**What to produce**
Copy exactly the stretch of data below from the line with "Viewport: 1043px width, 429px height." through the line with "You are a computer-use agent. Viewport: 531px", including both of those lines.

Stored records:
============

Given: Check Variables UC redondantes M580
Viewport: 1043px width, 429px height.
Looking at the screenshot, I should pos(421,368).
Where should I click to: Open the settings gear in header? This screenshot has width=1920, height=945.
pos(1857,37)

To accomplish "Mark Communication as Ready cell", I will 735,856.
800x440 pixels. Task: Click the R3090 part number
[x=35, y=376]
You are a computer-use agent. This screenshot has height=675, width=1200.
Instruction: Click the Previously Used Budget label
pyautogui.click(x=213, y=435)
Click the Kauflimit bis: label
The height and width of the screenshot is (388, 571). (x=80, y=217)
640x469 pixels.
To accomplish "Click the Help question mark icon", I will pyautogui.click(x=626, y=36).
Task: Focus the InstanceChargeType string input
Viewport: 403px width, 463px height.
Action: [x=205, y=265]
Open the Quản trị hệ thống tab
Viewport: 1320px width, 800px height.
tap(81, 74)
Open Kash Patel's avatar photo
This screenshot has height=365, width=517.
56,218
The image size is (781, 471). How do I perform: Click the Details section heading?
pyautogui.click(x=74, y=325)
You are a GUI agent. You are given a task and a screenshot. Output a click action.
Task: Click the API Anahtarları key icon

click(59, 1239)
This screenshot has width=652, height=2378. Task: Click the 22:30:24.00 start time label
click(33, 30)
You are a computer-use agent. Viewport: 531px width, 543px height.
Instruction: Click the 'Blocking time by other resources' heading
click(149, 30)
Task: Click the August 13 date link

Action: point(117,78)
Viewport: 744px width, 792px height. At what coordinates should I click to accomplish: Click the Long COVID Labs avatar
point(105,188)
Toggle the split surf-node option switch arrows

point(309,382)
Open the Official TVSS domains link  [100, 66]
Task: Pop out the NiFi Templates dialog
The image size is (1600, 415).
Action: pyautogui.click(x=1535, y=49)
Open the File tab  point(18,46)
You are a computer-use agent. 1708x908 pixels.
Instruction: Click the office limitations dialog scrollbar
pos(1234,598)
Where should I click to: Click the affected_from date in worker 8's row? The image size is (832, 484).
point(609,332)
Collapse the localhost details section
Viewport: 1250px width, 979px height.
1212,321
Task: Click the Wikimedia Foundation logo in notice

============

**Solution for this task**
Viewport: 1043px width, 429px height.
Looking at the screenshot, I should pos(421,368).
Where should I click to: Open the settings gear in header? This screenshot has width=1920, height=945.
pos(1857,37)

To accomplish "Mark Communication as Ready cell", I will 735,856.
800x440 pixels. Task: Click the R3090 part number
[x=35, y=376]
You are a computer-use agent. This screenshot has height=675, width=1200.
Instruction: Click the Previously Used Budget label
pyautogui.click(x=213, y=435)
Click the Kauflimit bis: label
The height and width of the screenshot is (388, 571). (x=80, y=217)
640x469 pixels.
To accomplish "Click the Help question mark icon", I will pyautogui.click(x=626, y=36).
Task: Focus the InstanceChargeType string input
Viewport: 403px width, 463px height.
Action: [x=205, y=265]
Open the Quản trị hệ thống tab
Viewport: 1320px width, 800px height.
tap(81, 74)
Open Kash Patel's avatar photo
This screenshot has height=365, width=517.
56,218
The image size is (781, 471). How do I perform: Click the Details section heading?
pyautogui.click(x=74, y=325)
You are a GUI agent. You are given a task and a screenshot. Output a click action.
Task: Click the API Anahtarları key icon

click(59, 1239)
This screenshot has width=652, height=2378. Task: Click the 22:30:24.00 start time label
click(33, 30)
You are a computer-use agent. Viewport: 531px width, 543px height.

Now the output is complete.